El Ministerio de Sanidad israelí ha ordenado unos análisis que determinen los niveles de bacterias en el bajo de esta zona sagrada y, mientras se esperan los resultados, dará instrucciones para que se advierta a los bañistas de que las aguas están sucias y que no pueden introducirse en ellas.
En ese tramo del río se encuentra el lugar conocido como Qaser el Yehud, cerca de la ciudad cisjordana de Jericó, donde, según la tradición cristiana, San Juan bautizó a Jesús.
Miles de creyentes acuden cada año a ese punto del río para sumergirse en sus aguas y revivir ese acto de fe.

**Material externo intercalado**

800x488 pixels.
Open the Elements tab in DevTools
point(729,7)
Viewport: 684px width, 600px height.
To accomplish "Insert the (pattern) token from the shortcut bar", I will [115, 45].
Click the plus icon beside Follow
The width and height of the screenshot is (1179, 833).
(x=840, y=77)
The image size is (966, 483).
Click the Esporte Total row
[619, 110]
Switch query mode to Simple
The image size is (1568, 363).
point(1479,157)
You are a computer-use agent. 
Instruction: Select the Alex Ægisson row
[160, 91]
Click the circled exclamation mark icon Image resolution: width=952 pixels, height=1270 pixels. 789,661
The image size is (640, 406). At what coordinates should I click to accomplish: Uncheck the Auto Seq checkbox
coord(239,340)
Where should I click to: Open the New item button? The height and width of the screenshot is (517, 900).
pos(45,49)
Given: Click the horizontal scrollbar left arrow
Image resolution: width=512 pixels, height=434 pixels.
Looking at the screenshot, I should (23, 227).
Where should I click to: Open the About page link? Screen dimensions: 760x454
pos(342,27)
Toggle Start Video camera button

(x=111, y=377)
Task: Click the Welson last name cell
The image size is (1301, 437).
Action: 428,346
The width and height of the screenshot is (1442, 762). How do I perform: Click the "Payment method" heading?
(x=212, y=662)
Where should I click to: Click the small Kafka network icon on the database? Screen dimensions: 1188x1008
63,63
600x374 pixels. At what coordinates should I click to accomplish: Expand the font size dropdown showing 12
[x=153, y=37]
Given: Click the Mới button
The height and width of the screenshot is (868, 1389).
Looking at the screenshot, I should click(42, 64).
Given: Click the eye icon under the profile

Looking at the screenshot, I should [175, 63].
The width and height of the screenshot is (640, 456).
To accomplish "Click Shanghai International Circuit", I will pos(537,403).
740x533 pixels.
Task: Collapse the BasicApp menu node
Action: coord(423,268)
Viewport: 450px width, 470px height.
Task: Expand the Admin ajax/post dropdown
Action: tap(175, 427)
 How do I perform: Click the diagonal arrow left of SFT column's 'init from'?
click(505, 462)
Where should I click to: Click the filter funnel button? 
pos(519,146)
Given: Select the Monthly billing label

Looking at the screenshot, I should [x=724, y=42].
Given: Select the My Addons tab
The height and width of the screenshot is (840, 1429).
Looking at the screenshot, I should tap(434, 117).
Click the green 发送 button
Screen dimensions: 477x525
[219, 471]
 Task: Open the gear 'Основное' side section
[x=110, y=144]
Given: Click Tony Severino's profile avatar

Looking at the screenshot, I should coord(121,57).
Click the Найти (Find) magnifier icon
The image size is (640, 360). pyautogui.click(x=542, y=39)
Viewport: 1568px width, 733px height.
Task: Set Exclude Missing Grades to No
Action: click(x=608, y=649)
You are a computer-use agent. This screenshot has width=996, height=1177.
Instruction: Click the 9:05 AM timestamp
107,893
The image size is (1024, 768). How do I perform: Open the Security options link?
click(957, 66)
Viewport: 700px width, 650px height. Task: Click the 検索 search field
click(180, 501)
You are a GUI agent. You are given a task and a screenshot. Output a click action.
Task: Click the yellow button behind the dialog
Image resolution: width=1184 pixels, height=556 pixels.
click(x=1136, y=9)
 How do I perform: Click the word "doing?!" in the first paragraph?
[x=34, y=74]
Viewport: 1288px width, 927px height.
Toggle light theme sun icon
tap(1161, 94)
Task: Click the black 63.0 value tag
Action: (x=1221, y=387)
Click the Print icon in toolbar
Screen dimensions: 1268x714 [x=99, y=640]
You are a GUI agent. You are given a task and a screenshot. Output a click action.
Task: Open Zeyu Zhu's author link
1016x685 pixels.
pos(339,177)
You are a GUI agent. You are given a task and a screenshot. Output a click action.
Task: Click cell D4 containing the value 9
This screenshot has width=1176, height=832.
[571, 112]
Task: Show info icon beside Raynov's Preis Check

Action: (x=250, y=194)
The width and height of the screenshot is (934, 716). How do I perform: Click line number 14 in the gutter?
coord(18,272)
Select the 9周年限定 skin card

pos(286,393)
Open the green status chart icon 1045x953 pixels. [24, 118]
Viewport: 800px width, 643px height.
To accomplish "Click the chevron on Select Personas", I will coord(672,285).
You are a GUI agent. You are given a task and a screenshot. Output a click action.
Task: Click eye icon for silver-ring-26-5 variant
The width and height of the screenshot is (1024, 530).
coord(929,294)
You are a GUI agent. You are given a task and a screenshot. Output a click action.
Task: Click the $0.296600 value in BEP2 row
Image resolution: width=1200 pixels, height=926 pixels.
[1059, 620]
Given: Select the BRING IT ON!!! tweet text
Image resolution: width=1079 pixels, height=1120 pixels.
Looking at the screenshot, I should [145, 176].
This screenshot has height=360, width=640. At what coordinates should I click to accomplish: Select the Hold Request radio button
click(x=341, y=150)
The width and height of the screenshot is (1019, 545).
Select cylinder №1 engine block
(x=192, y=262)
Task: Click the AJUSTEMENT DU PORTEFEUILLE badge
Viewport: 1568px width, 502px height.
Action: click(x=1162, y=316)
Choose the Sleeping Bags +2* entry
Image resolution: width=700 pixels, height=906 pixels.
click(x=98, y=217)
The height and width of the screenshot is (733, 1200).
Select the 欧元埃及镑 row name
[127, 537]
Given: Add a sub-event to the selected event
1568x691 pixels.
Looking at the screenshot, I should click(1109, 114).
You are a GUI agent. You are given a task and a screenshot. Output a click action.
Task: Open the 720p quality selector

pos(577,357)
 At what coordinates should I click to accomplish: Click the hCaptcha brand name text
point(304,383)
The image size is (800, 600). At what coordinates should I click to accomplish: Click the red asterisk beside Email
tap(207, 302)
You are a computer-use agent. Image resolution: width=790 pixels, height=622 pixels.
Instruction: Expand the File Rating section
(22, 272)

Con el fin de potenciar el turismo religioso, el Ministerio de Turismo invirtió en los últimos meses dos millones de dólares para acondicionar el margen occidental de la bíblica rivera en ese punto.
Pero el proyecto podría estancarse si Sanidad determina que, tal como demuestra un estudio de Amigos de la Tierra, una de las más importantes ONG ecologistas de la región, meterse en el río es un peligro para la salud y decide ordenar a Turismo que prohíba los bautizos en la zona de los fieles cristianos.
De las orillas de este mítico rincón han desaparecido nutrias y lechuzas que no han podido soportar la salinidad y la ausencia de corriente.